╭──

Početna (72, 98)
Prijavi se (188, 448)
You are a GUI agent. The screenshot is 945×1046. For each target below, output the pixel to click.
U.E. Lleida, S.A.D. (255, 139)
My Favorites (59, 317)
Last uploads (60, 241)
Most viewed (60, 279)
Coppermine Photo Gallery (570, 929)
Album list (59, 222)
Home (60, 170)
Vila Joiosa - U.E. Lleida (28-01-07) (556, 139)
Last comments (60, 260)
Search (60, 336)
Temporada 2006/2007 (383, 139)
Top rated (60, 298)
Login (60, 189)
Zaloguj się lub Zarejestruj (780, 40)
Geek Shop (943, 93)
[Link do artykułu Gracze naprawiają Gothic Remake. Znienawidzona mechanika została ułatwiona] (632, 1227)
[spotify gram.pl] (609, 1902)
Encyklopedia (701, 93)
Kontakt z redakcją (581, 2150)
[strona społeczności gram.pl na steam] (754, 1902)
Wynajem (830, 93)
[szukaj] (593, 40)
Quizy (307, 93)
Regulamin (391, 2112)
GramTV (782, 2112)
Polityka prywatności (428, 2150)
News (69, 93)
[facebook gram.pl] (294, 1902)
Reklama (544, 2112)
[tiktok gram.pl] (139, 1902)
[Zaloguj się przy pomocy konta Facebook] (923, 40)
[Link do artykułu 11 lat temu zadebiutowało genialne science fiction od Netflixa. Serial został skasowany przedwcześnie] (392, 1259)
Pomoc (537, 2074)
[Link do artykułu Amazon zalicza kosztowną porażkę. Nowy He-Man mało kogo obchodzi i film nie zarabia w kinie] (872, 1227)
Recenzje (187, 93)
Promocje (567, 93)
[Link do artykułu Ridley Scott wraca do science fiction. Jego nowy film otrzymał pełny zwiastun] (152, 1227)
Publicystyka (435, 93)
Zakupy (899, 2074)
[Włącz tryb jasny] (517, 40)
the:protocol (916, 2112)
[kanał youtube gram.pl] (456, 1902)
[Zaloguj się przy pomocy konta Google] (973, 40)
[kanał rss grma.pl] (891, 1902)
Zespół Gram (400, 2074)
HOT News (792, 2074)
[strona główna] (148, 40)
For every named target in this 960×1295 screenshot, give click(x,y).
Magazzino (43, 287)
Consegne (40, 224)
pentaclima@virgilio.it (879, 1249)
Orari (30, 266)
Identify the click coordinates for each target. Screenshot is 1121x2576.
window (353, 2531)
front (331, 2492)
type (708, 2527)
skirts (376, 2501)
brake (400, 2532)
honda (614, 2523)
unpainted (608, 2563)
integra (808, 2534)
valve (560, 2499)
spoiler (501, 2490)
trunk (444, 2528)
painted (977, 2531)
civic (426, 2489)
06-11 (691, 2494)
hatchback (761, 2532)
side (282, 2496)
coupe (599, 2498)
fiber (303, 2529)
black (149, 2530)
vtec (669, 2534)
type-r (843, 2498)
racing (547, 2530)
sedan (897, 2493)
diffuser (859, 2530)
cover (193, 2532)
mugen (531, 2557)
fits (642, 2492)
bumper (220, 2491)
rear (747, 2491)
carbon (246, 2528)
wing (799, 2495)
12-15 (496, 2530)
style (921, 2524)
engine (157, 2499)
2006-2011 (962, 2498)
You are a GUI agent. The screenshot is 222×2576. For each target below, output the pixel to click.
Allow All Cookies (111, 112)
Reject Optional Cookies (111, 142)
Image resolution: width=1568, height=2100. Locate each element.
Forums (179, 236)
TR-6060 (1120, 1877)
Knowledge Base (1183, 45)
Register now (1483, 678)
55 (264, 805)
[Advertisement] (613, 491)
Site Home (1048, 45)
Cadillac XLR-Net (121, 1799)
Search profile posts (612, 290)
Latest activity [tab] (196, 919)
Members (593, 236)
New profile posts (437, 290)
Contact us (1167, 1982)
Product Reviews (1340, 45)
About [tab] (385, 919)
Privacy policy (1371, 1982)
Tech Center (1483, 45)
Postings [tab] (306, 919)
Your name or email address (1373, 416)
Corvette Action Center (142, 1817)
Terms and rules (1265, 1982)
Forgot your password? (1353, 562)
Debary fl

╰──

Exercise goal:
List each line of the records above that contains the string "below". Case counts.

Complete response:
You are a GUI agent. The screenshot is 945×1046. For each target below, output the pixel to click.
You are a GUI agent. The screenshot is 222×2576. For each target below, output the pixel to click.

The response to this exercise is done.